Biography » famous scientists » erwin schr 246;dinger

ERWIN SCHRöDINGER

Erwin Schrödinger was born on August 12, 1887, in Vienna, the only child of         
Rudolf Schrödinger, who was married to a daughter of Alexander Bauer, his           
Professor of Chemistry at the Technical College of Vienna. Erwin's father came       
from a Bavarian family which generations before had settled in Vienna. He was a     
highly gifted man with a broad education. After having finished his chemistry       
studies, he devoted himself for years to Italian painting. After this he took up     
botany, which resulted in a series of papers on plant phylogeny.                     
                                                                                     
Schrödinger's wide interests dated from his school years at the Gymnasium, where     
he not only had a liking for the scientific disciplines, but also appreciated       
the severe logic of ancient grammar and the beauty of German poetry. (What he       
abhorred was memorizing of data and learning from books.)                           
                                                                                     
From 1906 to 1910 he was a student at the University of Vienna, during which         
time he came under the strong influence of Fritz Hasenöhrl, who was Boltzmann's     
successor. It was in these years that Schrödinger acquired a mastery of             
eigenvalue problems in the physics of continuous media, thus laying the             
foundation for his future great work. Hereafter, as assistant to Franz Exner, he,   
together with his friend K. W. F. Kohlrausch, conducted practical work for           
students (without himself, as he said, learning what experimenting was). During     
the First World War he served as an artillery officer.                               
                                                                                     
In 1920 he took up an academic position as assistant to Max Wien, followed by       
positions at Stuttgart (extraordinary professor), Breslau (ordinary professor),     
and at the University of Zurich (replacing von Laue) where he settled for six       
years. In later years Schrödinger looked back to his Zurich period with great       
pleasure - it was here that he enjoyed so much the contact and friendship of         
many of his colleagues, among whom were Hermann Weyl and Peter Debye.
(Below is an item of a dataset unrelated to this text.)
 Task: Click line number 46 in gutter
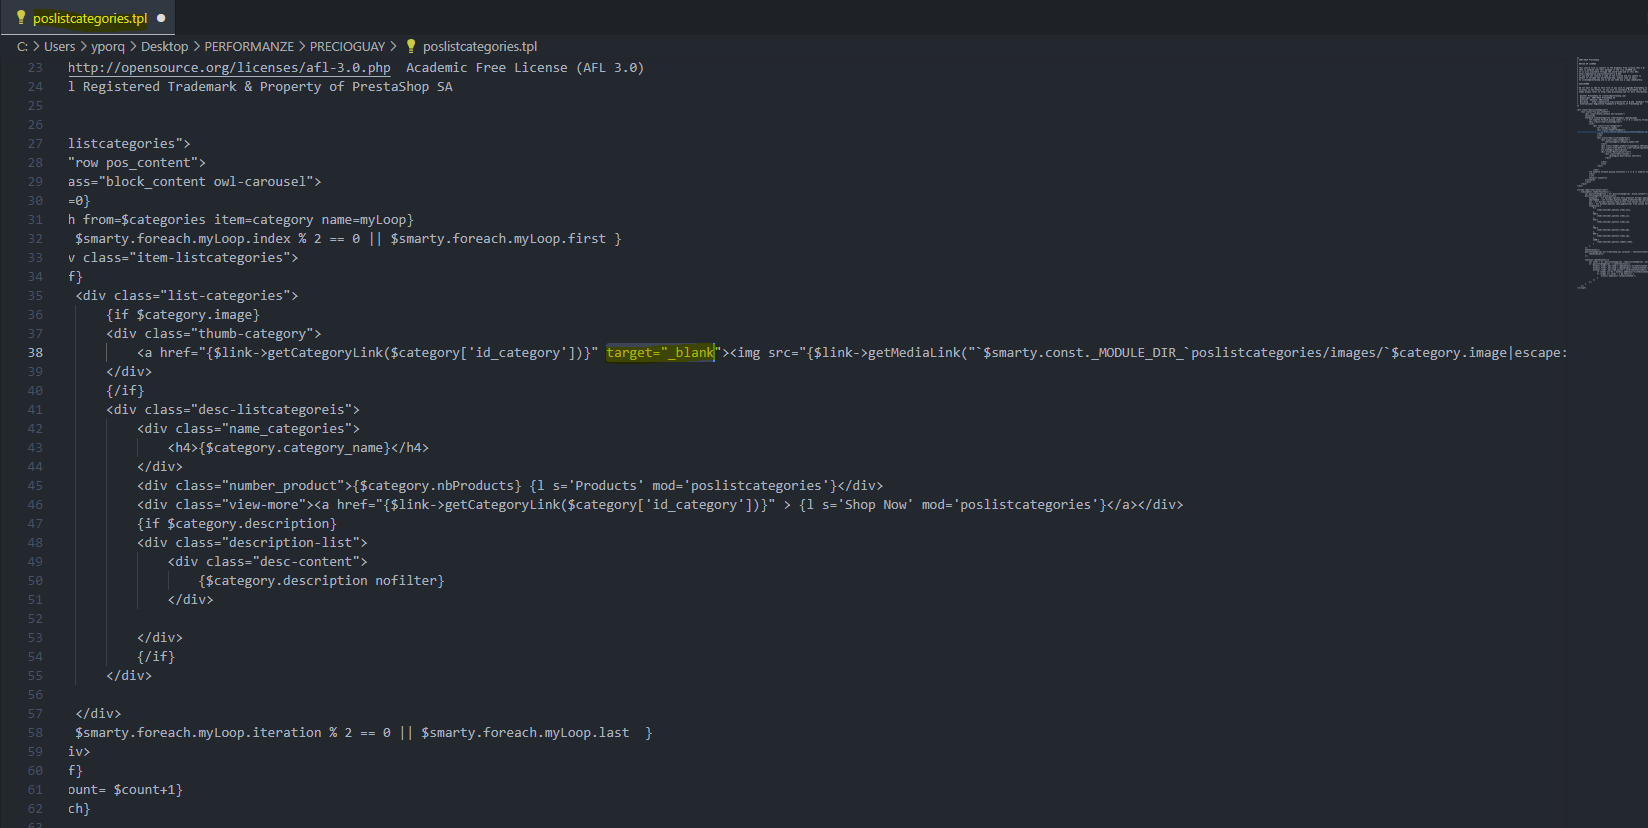pos(35,505)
It was         
also his most fruitful period, being actively engaged in a variety of subjects       
of theoretical physics. His papers at that time dealt with specific heats of         
solids, with problems of thermodynamics (he was greatly interested in Boltzmann's   
probability theory) and of atomic spectra; in addition, he indulged in               
physiological studies of colour (as a result of his contacts with Kohlrausch and     
Exner, and of Helmholtz's lectures). His great discovery, Schrödinger's wave         
equation, was made at the end of this epoch-during the first half of 1926.           
                                                                                     
It came as a result of his dissatisfaction with the quantum condition in Bohr's     
orbit theory and his belief that atomic spectra should really be determined by       
some kind of eigenvalue problem. For this work he shared with Dirac the Nobel       
Prize for 1933.                                                                     
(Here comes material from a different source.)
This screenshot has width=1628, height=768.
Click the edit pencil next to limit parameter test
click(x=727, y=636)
                                                                                     
In 1927 Schrödinger moved to Berlin as Planck's successor. Germany's capital was     
then a centre of great scientific activity and he enthusiastically took part in     
the weekly colloquies among colleagues, many of whom "exceeding him in age and       
reputation". With Hitler's coming to power (1933), however, Schrödinger decided     
he could not continue in Germany. He came to England and for a while held a         
fellowship at Oxford. In 1934 he was invited to lecture at Princeton University     
and was offered a permanent position there, but did not accept. In 1936 he was       
offered a position at University of Graz, which he accepted only after much         
deliberation and because his longing for his native country outweighed his           
caution. With the annexation of Austria in 1938, he was immediately in               
difficulty because his leaving Germany in 1933 was taken to be an unfriendly act.   
Soon afterwards he managed to escape to Italy, from where he proceeded to Oxford     
and then to University of Ghent. After a short stay he moved to the newly           
created Institute for Advanced Studies in Dublin, where he became Director of       
the School for Theoretical Physics. He remained in Dublin until his retirement       
in 1955.                                                                             
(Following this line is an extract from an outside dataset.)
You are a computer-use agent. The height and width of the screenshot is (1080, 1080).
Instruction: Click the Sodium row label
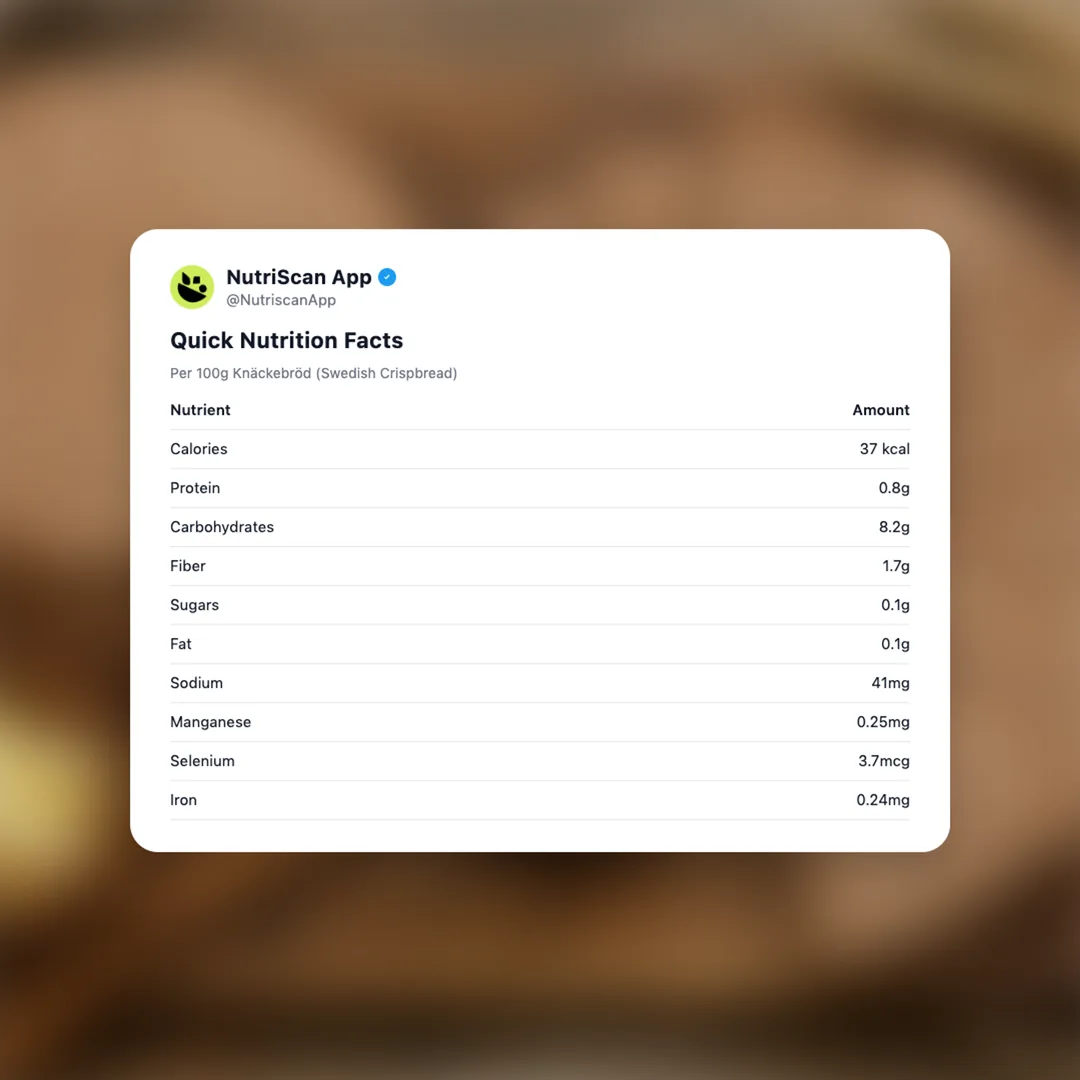pyautogui.click(x=196, y=683)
                                                                                     
All this time Schrödinger continued his research and published many papers on a     
variety of topics, including the problem of unifying gravitation and                 
electromagnetism, which also absorbed Einstein and which is still unsolved; (he     
was also the author of the well-known little book "What is Life?", 1944). He         
remained greatly interested in the foundations of atomic physics. Schrödinger       
disliked the generally accepted dual description in terms of waves and particles,   
with a statistical interpretation for the waves, and tried to set up a theory in     
terms of waves only. This led him into controversy with other leading physicists.   
                                                                                     
After his retirement he returned to an honoured position in Vienna. He died on       
the 4th of January, 1961, after a long illness, survived by his faithful             
companion, Annemarie Bertel, whom he married in 1920.